15 Oct,2019 UTC+8 Views:
Steel slag, it is a by-product of steel making, which is produced during the separation of the molten steel from impurities in steel-making furnaces. The slag occurs as a molten liquid melt and is a complex solution of silicates and oxides that solidifies upon cooling.
Virtually all steel is now made in integrated steel plants using a version of the basic oxygen process or in specialty steel plants using an electric arc furnace process. The open hearth furnace process is no longer used.
In the basic oxygen process, hot liquid blast furnace metal, scrap, and fluxes, which consist of lime (CaO) and dolomitic lime (CaO.MgO or "dolime"), are charged to a converter . A lance is lowered into the converter and high-pressure oxygen is injected. The oxygen combines with and removes the impurities in the charge. These impurities consist of carbon as gaseous carbon monoxide, and silicon, manganese, phosphorus and some iron as liquid oxides, which combine with lime and dolime to form the steel slag. At the end of the refining operation, the liquid steel is tapped (poured) into a ladle while the steel slag is retained in the vessel and subsequently tapped into a separate slag pot.
There are many grades of steel that can be produced, and the properties of the steel slag can change significantly with each grade. Grades of steel can be classified as high, medium, and low, depending on the carbon content of the steel. High-grade steels have high carbon content. To reduce the amount of carbon in the steel, greater oxygen levels are required in the steel-making process. This also requires the addition of increased levels of lime and dolime (flux) for the removal of impurities from the steel and increased slag formation.
There are several different types of steel slag produced during the steel-making process. These different types are referred to as furnace or tap slag, raker slag, synthetic or ladle slags, and pit or cleanout slag.

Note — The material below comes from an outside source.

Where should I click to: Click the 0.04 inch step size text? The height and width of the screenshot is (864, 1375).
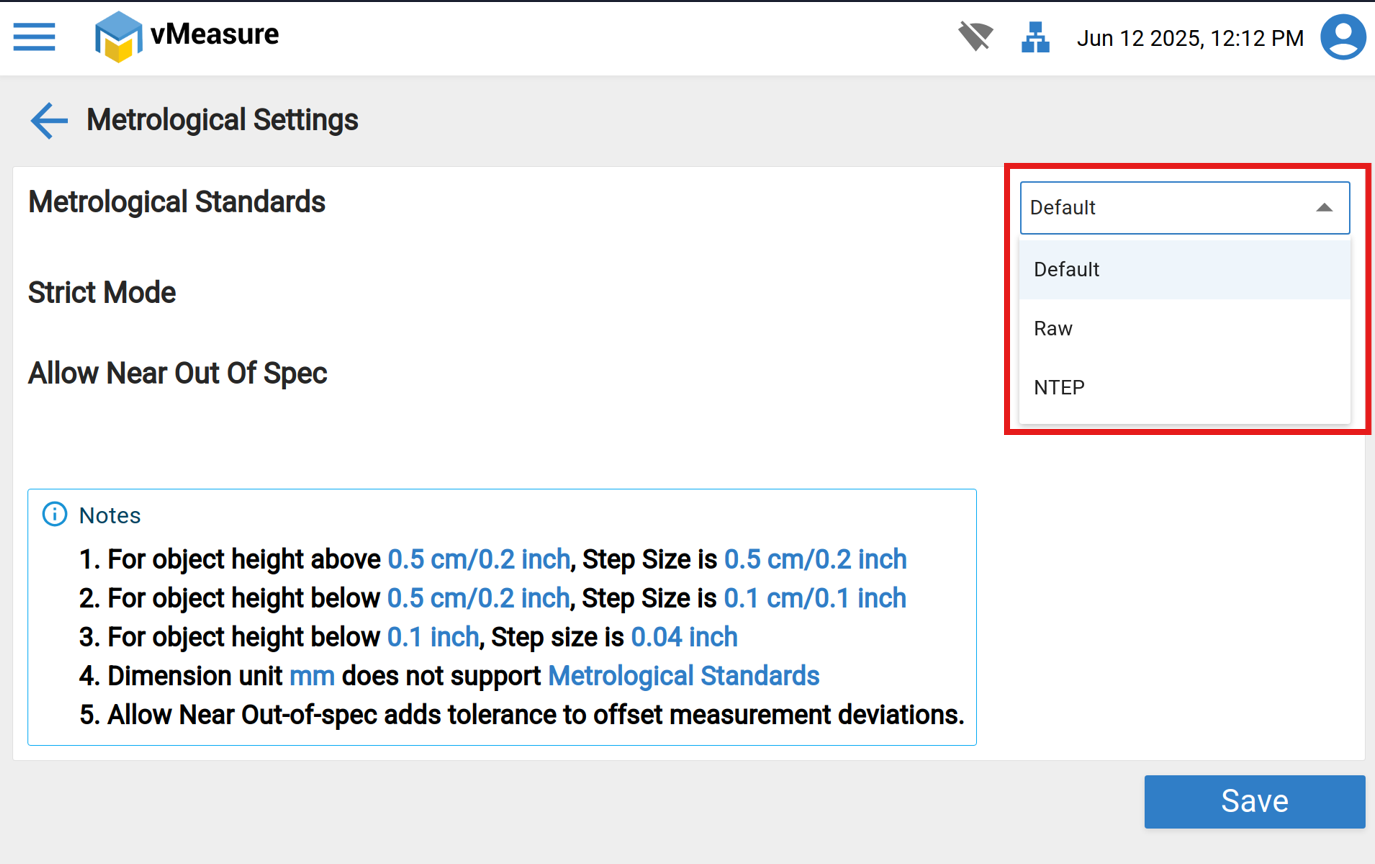pos(684,637)
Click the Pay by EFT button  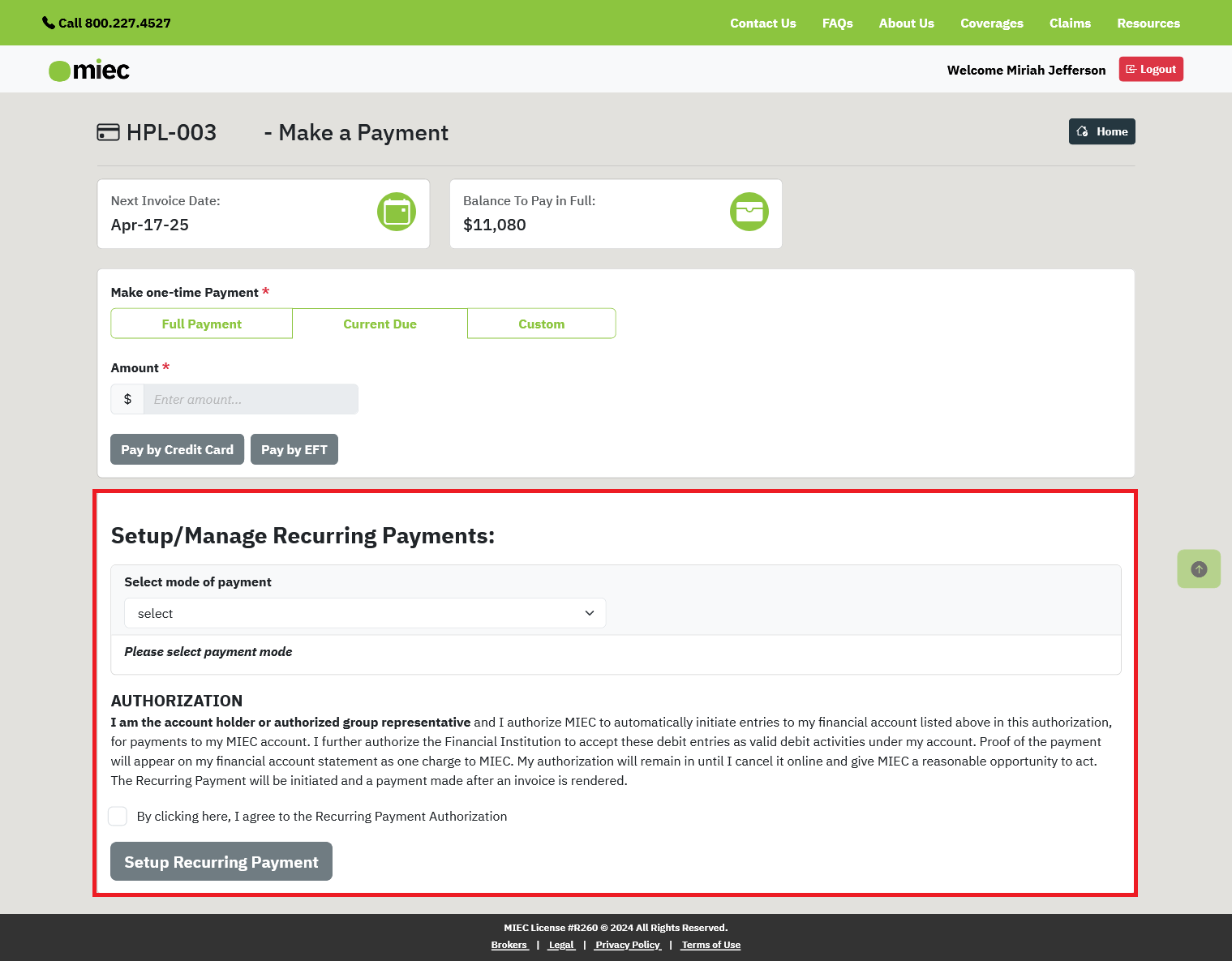coord(294,448)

The steel slag produced during the primary stage of steel production is referred to as furnace slag or tap slag. This is the major source of steel slag aggregate. After being tapped from the furnace, the molten steel is transferred in a ladle for further refining to remove additional impurities still contained within the steel. This operation is called ladle refining because it is completed within the transfer ladle. During ladle refining, additional steel slags are generated by again adding fluxes to the ladle to melt. These slags are combined with any carryover of furnace slag and assist in absorbing deoxidation products (inclusions), heat insulation, and protection of ladle refractories. The steel slags produced at this stage of steel making are generally referred to as raker and ladle slags.